Eric Mason: Sanctification Through Suffering

February 2, 2010 | by Johnathon Bowers

(Update: the video is now online as well.)

The notes and audio from Eric Mason's message, "The Role of Suffering in Sanctification," are now online. He gave an illustration of suffering from his own life:

Some of you are in situations right now where you're struggling with perspective. No matter how many times suffering happens, during the first 25% of it we typically forget its purpose. When my wife and I first got pregnant, we were really excited. There was one doctor's appointment where I didn't go with her. I was in class at seminary and she paged me and I called her and she told me that the child didn't have a heartbeat.
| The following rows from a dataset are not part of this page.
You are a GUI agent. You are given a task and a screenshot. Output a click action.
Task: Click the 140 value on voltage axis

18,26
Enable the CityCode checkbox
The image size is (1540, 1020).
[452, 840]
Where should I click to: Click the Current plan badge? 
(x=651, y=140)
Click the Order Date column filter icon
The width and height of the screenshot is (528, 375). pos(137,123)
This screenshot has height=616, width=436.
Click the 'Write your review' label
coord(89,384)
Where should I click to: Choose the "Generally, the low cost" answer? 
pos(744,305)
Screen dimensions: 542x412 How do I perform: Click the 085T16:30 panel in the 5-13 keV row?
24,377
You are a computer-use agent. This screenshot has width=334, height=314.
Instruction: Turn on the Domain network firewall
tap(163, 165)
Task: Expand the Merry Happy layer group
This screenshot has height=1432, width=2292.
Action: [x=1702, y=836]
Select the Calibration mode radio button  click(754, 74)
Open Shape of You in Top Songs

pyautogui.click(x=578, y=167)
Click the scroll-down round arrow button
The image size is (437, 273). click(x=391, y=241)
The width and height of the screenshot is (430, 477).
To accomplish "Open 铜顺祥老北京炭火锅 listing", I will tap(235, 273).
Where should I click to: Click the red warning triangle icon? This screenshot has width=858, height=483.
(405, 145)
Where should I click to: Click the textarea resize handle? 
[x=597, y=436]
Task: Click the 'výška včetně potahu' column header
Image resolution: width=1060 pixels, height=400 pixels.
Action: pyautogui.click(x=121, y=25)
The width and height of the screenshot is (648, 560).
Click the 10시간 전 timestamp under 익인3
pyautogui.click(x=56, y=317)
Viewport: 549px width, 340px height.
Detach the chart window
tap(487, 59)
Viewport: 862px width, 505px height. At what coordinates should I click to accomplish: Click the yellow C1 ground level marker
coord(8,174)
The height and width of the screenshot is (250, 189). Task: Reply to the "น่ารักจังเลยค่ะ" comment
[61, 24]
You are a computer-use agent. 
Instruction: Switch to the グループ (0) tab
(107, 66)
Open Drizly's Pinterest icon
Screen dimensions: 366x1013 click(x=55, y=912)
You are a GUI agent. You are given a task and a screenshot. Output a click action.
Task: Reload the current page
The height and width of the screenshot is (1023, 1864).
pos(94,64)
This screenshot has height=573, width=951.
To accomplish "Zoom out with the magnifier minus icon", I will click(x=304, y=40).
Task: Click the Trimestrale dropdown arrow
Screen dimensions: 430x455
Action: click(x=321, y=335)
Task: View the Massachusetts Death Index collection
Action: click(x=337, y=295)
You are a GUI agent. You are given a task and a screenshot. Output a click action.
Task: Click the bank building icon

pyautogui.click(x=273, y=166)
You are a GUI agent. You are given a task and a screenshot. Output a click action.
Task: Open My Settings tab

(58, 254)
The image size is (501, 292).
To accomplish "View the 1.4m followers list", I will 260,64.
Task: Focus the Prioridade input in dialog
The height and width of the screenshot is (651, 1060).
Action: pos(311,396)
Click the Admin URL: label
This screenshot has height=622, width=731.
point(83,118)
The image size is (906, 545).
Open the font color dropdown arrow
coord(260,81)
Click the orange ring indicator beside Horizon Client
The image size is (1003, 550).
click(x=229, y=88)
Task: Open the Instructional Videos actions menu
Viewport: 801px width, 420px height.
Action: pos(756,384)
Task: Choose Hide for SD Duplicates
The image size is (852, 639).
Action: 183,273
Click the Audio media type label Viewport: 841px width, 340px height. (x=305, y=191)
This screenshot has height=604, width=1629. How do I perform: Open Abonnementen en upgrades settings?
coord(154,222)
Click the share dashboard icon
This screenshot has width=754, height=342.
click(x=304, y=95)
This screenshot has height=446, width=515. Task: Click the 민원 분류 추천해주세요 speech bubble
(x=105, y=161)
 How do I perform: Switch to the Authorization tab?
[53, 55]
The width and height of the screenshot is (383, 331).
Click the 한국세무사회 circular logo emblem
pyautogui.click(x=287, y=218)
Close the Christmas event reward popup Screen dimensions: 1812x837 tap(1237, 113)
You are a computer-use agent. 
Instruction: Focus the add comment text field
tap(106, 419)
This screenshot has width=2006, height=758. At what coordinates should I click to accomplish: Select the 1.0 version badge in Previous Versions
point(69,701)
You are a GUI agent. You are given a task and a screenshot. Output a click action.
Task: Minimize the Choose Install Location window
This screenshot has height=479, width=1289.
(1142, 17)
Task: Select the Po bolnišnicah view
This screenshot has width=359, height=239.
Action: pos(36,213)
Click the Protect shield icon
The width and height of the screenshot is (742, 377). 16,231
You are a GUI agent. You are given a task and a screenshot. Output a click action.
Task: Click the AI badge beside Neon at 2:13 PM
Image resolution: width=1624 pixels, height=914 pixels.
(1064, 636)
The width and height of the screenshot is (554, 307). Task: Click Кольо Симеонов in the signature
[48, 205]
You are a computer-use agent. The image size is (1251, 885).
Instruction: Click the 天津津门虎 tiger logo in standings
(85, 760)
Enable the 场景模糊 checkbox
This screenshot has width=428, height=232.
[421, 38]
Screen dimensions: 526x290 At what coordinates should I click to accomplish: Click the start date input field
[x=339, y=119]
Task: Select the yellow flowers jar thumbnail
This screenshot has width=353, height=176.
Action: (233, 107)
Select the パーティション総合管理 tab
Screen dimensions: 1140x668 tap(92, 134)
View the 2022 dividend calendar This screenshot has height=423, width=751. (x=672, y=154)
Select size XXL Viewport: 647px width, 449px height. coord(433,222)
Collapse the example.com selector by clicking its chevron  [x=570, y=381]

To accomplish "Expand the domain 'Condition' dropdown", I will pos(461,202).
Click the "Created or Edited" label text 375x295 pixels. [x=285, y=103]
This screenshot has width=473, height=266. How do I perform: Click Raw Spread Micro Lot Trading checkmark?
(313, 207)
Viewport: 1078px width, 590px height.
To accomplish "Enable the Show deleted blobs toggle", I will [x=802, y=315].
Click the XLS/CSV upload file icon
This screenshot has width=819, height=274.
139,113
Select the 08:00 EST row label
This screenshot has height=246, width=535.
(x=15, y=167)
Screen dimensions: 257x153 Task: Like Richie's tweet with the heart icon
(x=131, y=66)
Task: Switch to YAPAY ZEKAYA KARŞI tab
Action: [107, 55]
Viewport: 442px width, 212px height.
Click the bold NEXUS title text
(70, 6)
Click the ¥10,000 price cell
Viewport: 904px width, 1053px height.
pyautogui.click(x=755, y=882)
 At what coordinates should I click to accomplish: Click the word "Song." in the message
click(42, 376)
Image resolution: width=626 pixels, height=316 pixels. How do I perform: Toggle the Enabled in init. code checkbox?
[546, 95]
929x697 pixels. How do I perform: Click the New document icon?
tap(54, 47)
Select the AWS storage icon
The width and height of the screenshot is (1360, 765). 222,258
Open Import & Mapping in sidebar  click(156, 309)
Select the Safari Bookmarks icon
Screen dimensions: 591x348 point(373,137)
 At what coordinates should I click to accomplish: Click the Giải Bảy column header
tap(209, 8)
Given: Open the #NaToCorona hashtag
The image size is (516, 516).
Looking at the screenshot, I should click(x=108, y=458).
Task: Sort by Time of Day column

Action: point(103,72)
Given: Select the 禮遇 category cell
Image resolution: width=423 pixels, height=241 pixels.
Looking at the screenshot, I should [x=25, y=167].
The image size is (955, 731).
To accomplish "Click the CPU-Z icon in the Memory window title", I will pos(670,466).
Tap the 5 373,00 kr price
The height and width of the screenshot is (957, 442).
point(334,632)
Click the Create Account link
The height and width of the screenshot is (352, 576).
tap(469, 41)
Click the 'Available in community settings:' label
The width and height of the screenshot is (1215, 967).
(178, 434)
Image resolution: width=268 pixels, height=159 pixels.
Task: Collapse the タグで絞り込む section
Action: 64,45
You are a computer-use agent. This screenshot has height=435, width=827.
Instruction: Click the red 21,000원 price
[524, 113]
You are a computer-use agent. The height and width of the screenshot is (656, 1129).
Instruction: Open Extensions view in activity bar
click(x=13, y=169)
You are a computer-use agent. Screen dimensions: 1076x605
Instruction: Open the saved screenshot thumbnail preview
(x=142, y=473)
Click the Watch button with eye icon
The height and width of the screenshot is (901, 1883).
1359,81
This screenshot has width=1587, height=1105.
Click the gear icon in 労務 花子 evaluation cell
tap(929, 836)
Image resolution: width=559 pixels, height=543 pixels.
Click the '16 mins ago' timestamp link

As I drove to the hospital I was really wrestling with God. When I got to the hospital I laid my hand on my wife's belly and prayed for God to raise the child from the dead. I called the doctor back in to do another ultrasound and we saw that the baby's lungs were collapsed. To make matters even worse, my wife still had to give birth to our stillborn child. Once she did, I prayed for the child and asked for God to raise it from the dead. He didn't.

On top of this, my wife had a liver transplant and had to be cared for for more than two and a half years. During that time, God was taking the paper about suffering I had written in seminary and was working it into my heart.

We're not masochists here, but we allow God to providentially allow times of suffering for his glory.